Brief: Each of the lines below must be retyped character for character.

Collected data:
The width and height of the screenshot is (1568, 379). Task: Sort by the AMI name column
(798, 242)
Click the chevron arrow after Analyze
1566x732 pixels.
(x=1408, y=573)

Answer space:
The width and height of the screenshot is (1568, 379). Task: Sort by the AMI name column
(798, 242)
Click the chevron arrow after Analyze
1566x732 pixels.
(x=1408, y=573)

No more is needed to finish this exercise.